● **EXCERPT PROVIDED**
>>

It’s plot is very simple. A young woman, Barbie, comes back to her home in a trailer park to put on the news, where she learns that a special police unit, Corona Squad, has been formed to investigate the hijacking of a consignment of toilet paper. In the course of doing their duty, they’ve been attacked by a horde of ravening zombies. The film was completed in the very short space of a month, and the original footage shot for this epic only has three actors – the woman playing the heroine, a bloke who appears at various points in makeup as a zombie, and another woman, who’s just a voice at the end of the telephone when Barbie phones the authorities wondering what’s happened. The rest of the movie – 75 per cent of it – is made up of old footage from the 1980 Italian horror movie, Zombie Creeping Flesh. Which has been taken by Band and redubbed to give it deliberately silly dialogue. Band also recycles a few pieces of footage from one of his movies, Zombies vs Strippers.

Band first appeared in the 1980s when he formed Empire Pictures and then Full Moon. He’s responsible for a string of low budget schlock flicks, such as Ghoulies. However, Empire were also responsible for a couple of excellent ’80s horror movies by Stuart Gordon and Brian Yuzna, Re-Animator and From Beyond. Loosely based – and very loosely at that – on short stories by the cult SF/Horror writer H.P. Lovecraft, these had very good creature effects and went in for over the top splatter, so that they didn’t take themselves too seriously. Both Re-Animator and From Beyond have become classics of ’80s Horror. Re-Animator was praised by critics at the time for its wry humour. It starred Jeffrey Coombs as mad scientist Herbert West, who has discovered a serum to reanimate the dead. In one scene West makes a deadpan joke about getting parts as injects a severed head and its former body.

<<

● **EXTRACTED INFORMATION**
>>

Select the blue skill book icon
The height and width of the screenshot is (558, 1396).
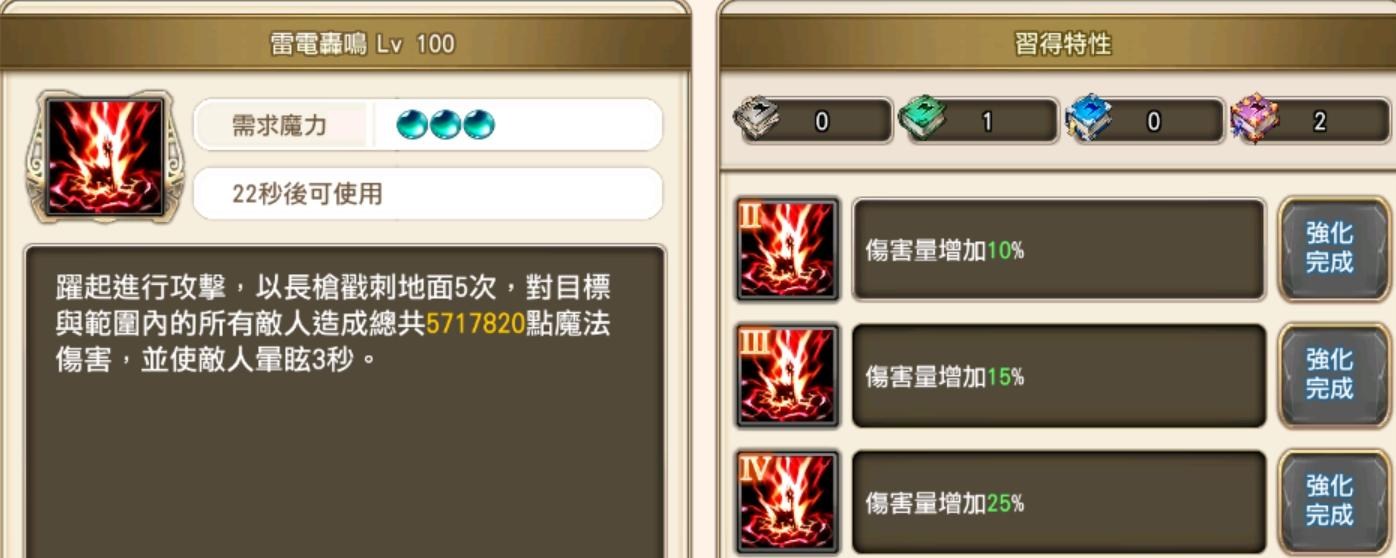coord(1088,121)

<<
>>

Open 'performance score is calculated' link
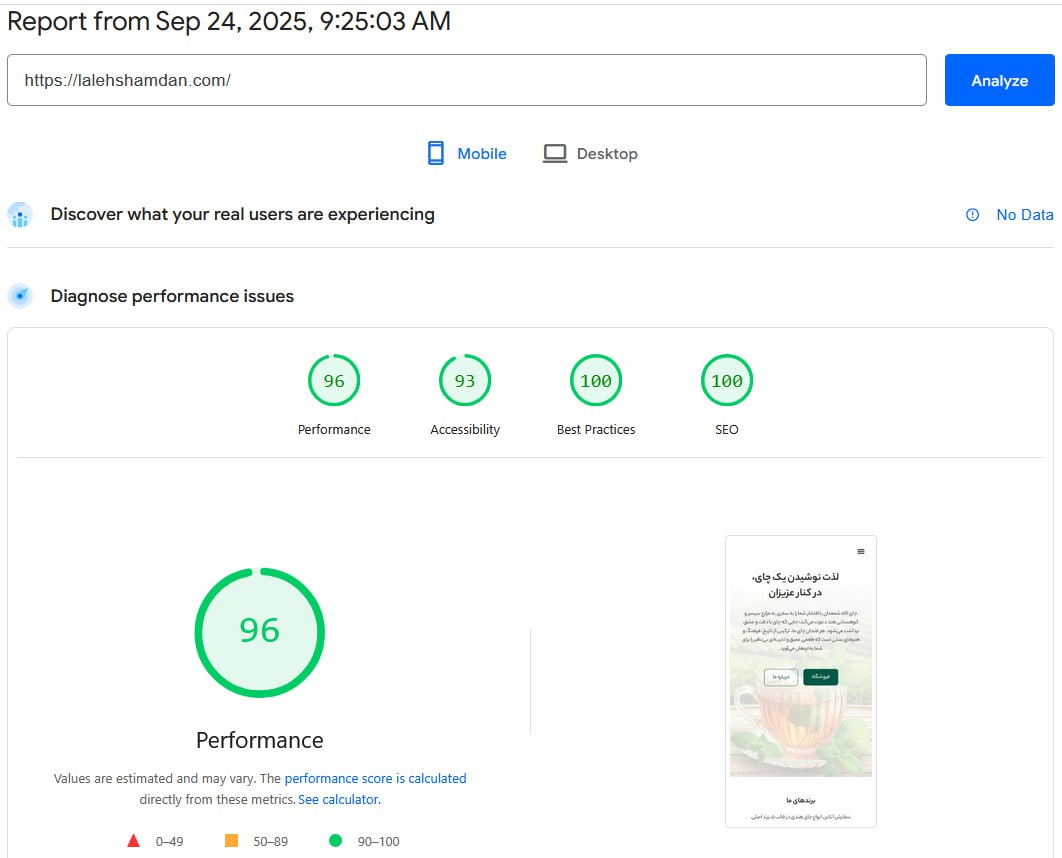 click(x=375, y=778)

<<
>>

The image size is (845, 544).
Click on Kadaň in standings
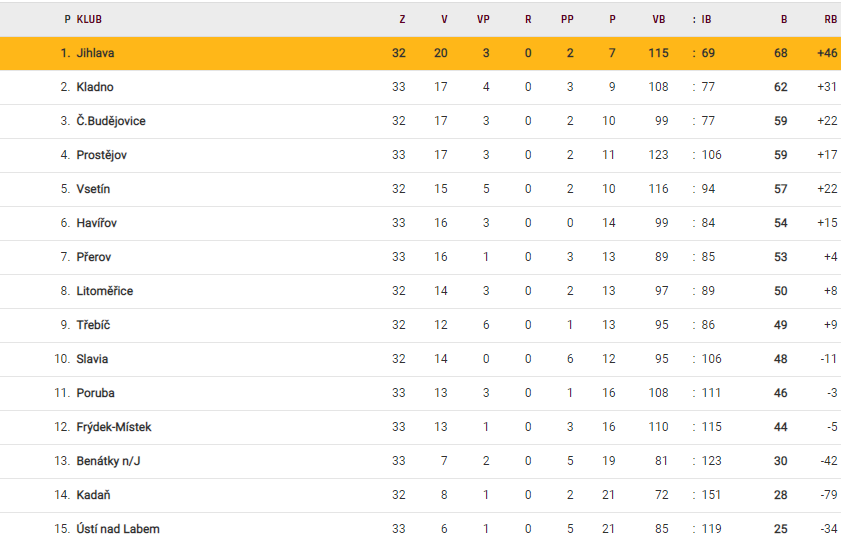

<<

● **PROBLEMS AND TASKS**
[A] According to the film review excerpt, which 1980 Italian horror movie supplies the old footage that makes up most of the film?
[B] Render the stretch of the listing from the line containing "The image size is (845, 544)." through the line containing "Click on Kadaň in standings" as a numbered list. Include both of those lines.

● **TASK-BY-TASK ANSWERS**
[A] Zombie Creeping Flesh

[B]
1. The image size is (845, 544).
2. Click on Kadaň in standings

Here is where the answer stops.